It’s my party, I’ll cry if I want to, you’ll cry too if it happened to you


12 January–06 February 2022

The Projector

Singapore, Singapore

Group Exhibition
Curated by Louis Ho


Related Artworks

BRB, Powdering My Nose (2022)


Description

Excerpt from Louis Ho:

"It's my party and I'll cry if I want to, you would cry too if it happened to you" is a project about unhappiness, or more specifically, affirmative unhappiness.

The collaboration between The Projector, Singapore’s foremost independent cinema theatre, and curator Louis Ho, is comprised of an exhibition of site-specific works located in The Projector’s Golden Mile space and a retrospective of Indonesian filmmaker, Kamila Andini. Works in the exhibition respond to the theme of affirmative unhappiness through the televisual medium, unhappiness being understood as feelings that do not serve the needs of dominant modes of contemporary life, simply because to be happy would be to accord with those ill-fitting frameworks.
# # # #
### Work order 1:
In the exhibition description above, which filmmaker is the subject of the retrospective?
### Work order 2:
Continue the exhibition description above from where it stops.

### Material provided:
# # # #
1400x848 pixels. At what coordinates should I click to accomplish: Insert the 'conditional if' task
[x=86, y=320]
# # # #
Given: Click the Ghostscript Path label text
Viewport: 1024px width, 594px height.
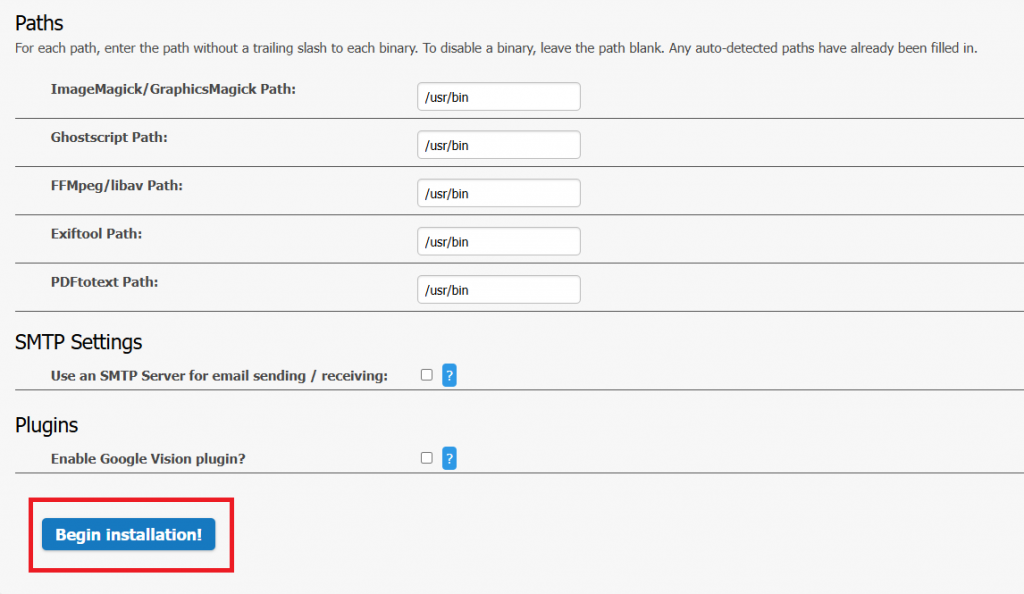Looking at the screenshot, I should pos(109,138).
# # # #
### Written reply 1:
The Indonesian filmmaker Kamila Andini.

### Written reply 2:
In a pair of multi-component installations, Xun employs his characteristic sugary palettes and ornamented textures to activate the otherwise mundane environment of The Projector’s bathrooms, and as commentary on the melodrama and melancholy found in his favourite films and television programs. The colours and texture of his objects, from the synthetic textiles of heart-shaped soft sculptures to the embellishments adorning bejewelled urinal cakes, are references to specific scenes in “Desperate Housewives”, “Sex & the City” and “Please Like Me”, and “Happy Together” (1997) and “Shelter” (2007). These scenes are marked by personal setbacks for the characters involved, and the psychology of sadness is here filtered through the incongruity between the aesthetics and materiality of camp, and the multivalent significance of the public restroom (ranging from soilage to illicit sex).